__Documento fuente__:
---------------
Los 190 países del Tratado de No Proliferación Nuclear eligen a un argentino para presidir la Conferencia de Examen

Embajador Rafael Grossi

Anuncia el comunicado de la Cancillería: “Los Estados Parte del Tratado de No Proliferación Nuclear (TNP) acordaron designar al Embajador argentino Rafael Mariano Grossi, como Presidente de la Conferencia de Examen, que tendrá lugar en Nueva York, en abril de 2020”. ¿Esto es malo o bueno para la Argentina?

Eso es lo que analizaremos ahora. Para ese argentino llamado Grossi es garantía de que no tendrá tiempo de aburrirse.

El TNP es un pacto que trata (con un texto y un éxito discutibles) de impedir que el mundo se llene de armas nucleares, y se reexamina cada 5 años, 3 de los cuales se gastan en la preparación de cada Conferencia de Examen.

Discutible o no, el TNP tiene 190 estados-nación firmantes, entre ellos 2 viejos rivales aunque socios (Argentina y Brasil). También tiene 3 países armados hasta los dientes que no lo reconocen (India, Israel, Pakistán), uno que firmó y luego le hizo el corte de manga (Corea del Norte), amén de uno que “no sabe-no contesta” (Sudán del Sur, 10 años de existencia como estado, dudan de todo) y otro (Irán) que firmó tras durísimas negociaciones entre 2011 y 2015, rematadas por Grossi.

Pero Irán parece haber firmado al cuete, porque hoy los EEUU lo corren de nuevo con sanciones comerciales muy aniquiladoras y amenazas de invasión. De modo que no es imposible que Irán ¿estudie? ¿quiera? ¿deba? armarse para acceder al status de “antes, pensalo tres veces”. Blanco sobre negro, es lo que consiguió el norcoreano Kim Jong-un cuando empezó a ensayar sus primeros bombazos subterráneos.

Y por supuesto, están los dueños del circo, los inventores del TNP (originalmente EEUU y Rusia), que en los últimos tres años vienen destruyendo las bases diplomáticas del tratado. Éste dice que fuera de las potencias nucleares “oficiales” de fines de los ’60 (EEUU, la entonces URSS, Francia, el Reino Unido y China) nadie debe armarse o enfrentará sanciones, y que las susodichas potencias, a cambio, irán reduciendo sus arsenales. Queda implícito que los no firmantes serán considerados sospechosos.
---------------
(Algunos registros)
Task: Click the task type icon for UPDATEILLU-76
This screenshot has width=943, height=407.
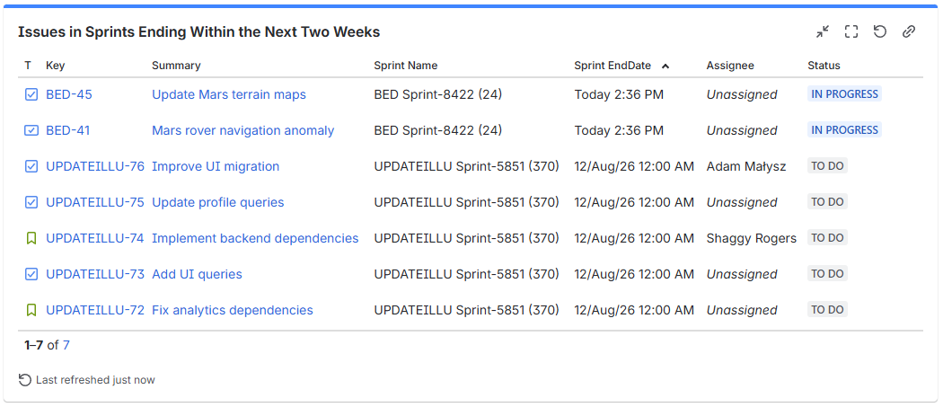Action: pyautogui.click(x=31, y=167)
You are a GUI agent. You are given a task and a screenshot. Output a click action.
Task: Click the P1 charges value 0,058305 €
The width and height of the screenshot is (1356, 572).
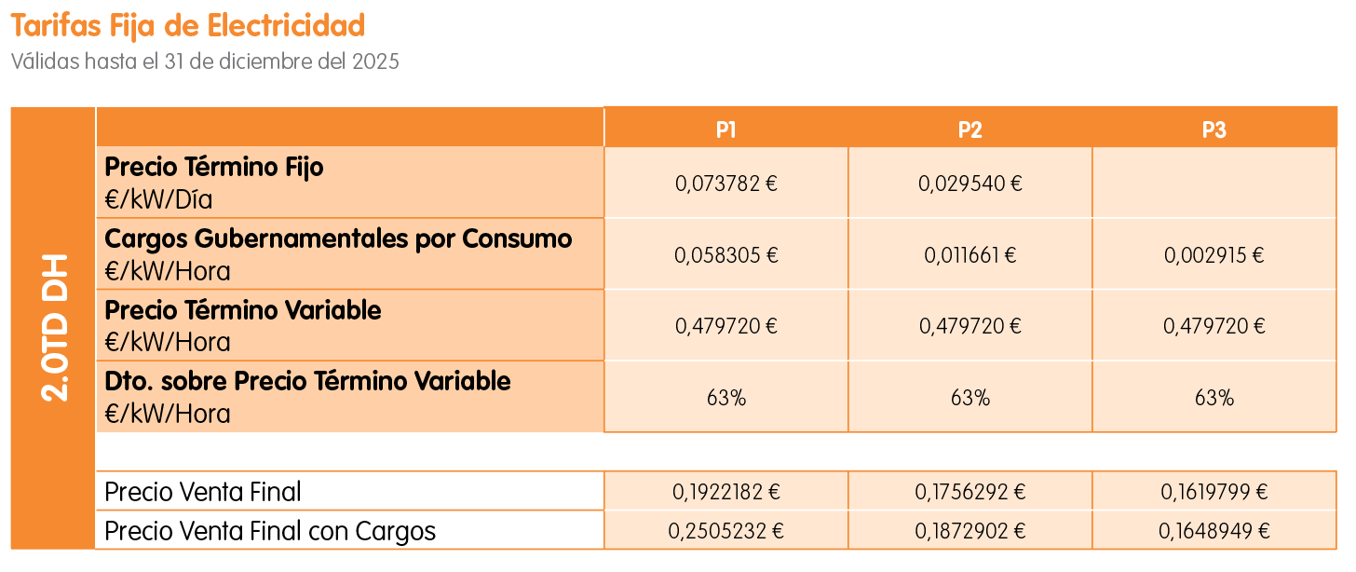tap(726, 255)
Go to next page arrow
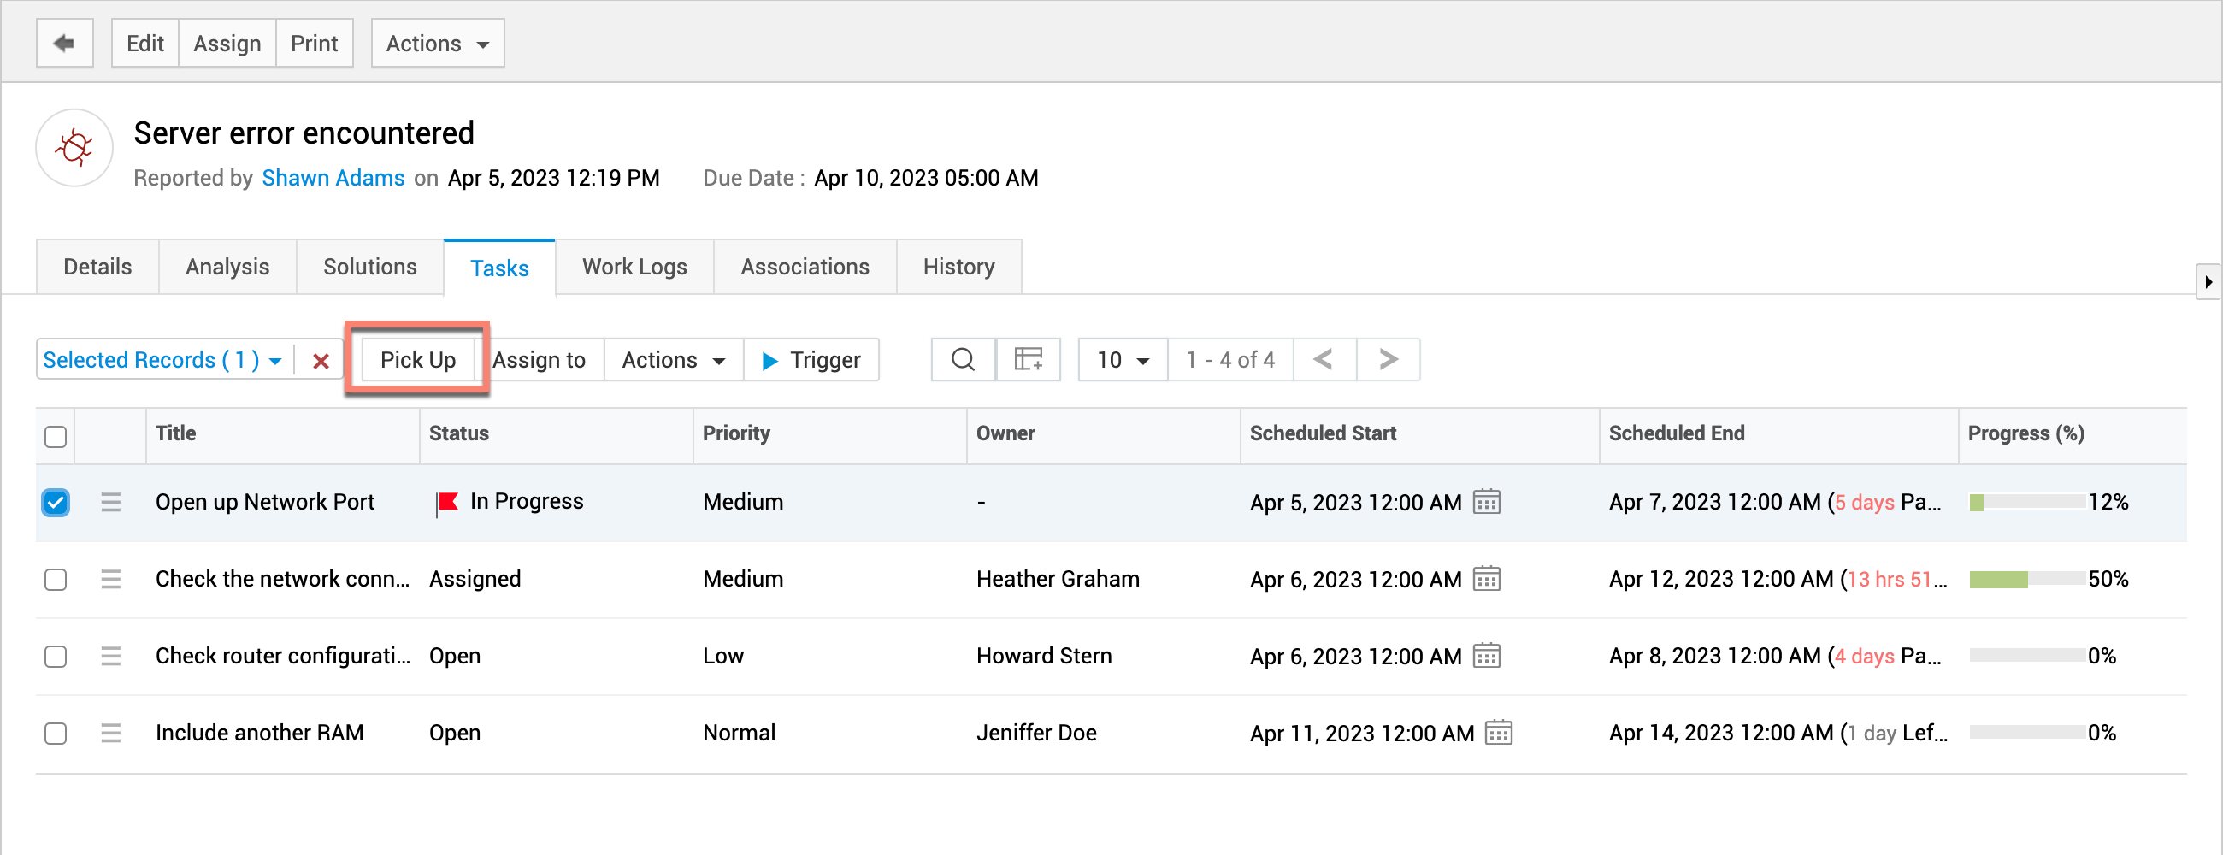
---------------
__Ejercicio planteado 1__: Según el texto sobre el Tratado de No Proliferación Nuclear, ¿cada cuántos años se reexamina el tratado?
__Ejercicio planteado 2__: Reproduce del texto sobre el Tratado de No Proliferación Nuclear el pasaje que va desde "Embajador Rafael Grossi" hasta "tiempo de aburrirse.", ambos incluidos.

__Respuesta escrita 1__: Cada 5 años.

__Respuesta escrita 2__:
Embajador Rafael Grossi

Anuncia el comunicado de la Cancillería: “Los Estados Parte del Tratado de No Proliferación Nuclear (TNP) acordaron designar al Embajador argentino Rafael Mariano Grossi, como Presidente de la Conferencia de Examen, que tendrá lugar en Nueva York, en abril de 2020”. ¿Esto es malo o bueno para la Argentina?

Eso es lo que analizaremos ahora. Para ese argentino llamado Grossi es garantía de que no tendrá tiempo de aburrirse.